Problem:
What appears from the first line of the records below through the line containing "Task: Click the Актив column header" must be reproduced verbatim.

Available records:

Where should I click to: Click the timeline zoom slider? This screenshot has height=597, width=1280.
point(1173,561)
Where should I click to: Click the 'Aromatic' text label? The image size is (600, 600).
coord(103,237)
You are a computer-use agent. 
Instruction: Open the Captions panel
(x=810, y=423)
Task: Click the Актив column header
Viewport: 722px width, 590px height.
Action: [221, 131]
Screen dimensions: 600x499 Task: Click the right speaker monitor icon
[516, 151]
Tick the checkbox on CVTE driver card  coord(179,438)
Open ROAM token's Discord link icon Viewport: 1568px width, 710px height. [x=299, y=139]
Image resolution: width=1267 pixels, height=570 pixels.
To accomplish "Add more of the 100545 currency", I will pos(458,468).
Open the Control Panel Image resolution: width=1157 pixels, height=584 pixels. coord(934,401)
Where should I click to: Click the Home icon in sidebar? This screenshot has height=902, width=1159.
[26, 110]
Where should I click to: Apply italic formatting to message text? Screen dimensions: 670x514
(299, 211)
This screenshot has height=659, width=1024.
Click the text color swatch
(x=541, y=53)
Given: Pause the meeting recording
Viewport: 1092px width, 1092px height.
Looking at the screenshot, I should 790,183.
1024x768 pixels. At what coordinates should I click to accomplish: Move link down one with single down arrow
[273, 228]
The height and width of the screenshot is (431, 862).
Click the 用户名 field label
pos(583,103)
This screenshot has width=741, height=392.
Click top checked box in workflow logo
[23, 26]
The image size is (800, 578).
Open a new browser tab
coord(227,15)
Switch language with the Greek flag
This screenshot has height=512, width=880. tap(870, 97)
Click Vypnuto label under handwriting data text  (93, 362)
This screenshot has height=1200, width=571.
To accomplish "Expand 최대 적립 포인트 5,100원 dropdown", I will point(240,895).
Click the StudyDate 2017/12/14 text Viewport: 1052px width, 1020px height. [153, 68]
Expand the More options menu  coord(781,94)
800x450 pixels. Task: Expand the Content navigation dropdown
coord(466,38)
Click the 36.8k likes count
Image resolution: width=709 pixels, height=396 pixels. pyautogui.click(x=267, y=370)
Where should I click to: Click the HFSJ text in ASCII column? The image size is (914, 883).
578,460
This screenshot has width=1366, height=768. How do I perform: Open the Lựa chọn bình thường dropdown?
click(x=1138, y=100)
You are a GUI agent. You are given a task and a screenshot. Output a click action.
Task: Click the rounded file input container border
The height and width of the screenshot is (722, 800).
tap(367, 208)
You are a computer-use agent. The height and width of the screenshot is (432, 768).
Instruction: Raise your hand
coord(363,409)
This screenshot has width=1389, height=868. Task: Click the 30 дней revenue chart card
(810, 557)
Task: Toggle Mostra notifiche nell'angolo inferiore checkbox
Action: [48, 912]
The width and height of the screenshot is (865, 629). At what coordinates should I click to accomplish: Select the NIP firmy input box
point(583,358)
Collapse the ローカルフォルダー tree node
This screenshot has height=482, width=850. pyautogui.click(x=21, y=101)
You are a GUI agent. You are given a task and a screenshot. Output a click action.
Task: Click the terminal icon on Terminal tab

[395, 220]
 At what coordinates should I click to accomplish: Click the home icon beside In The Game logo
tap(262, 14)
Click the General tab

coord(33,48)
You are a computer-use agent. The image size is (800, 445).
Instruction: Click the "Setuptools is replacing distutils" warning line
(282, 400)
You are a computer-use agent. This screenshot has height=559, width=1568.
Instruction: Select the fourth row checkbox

Answer to this problem:
Where should I click to: Click the timeline zoom slider? This screenshot has height=597, width=1280.
point(1173,561)
Where should I click to: Click the 'Aromatic' text label? The image size is (600, 600).
coord(103,237)
You are a computer-use agent. 
Instruction: Open the Captions panel
(x=810, y=423)
Task: Click the Актив column header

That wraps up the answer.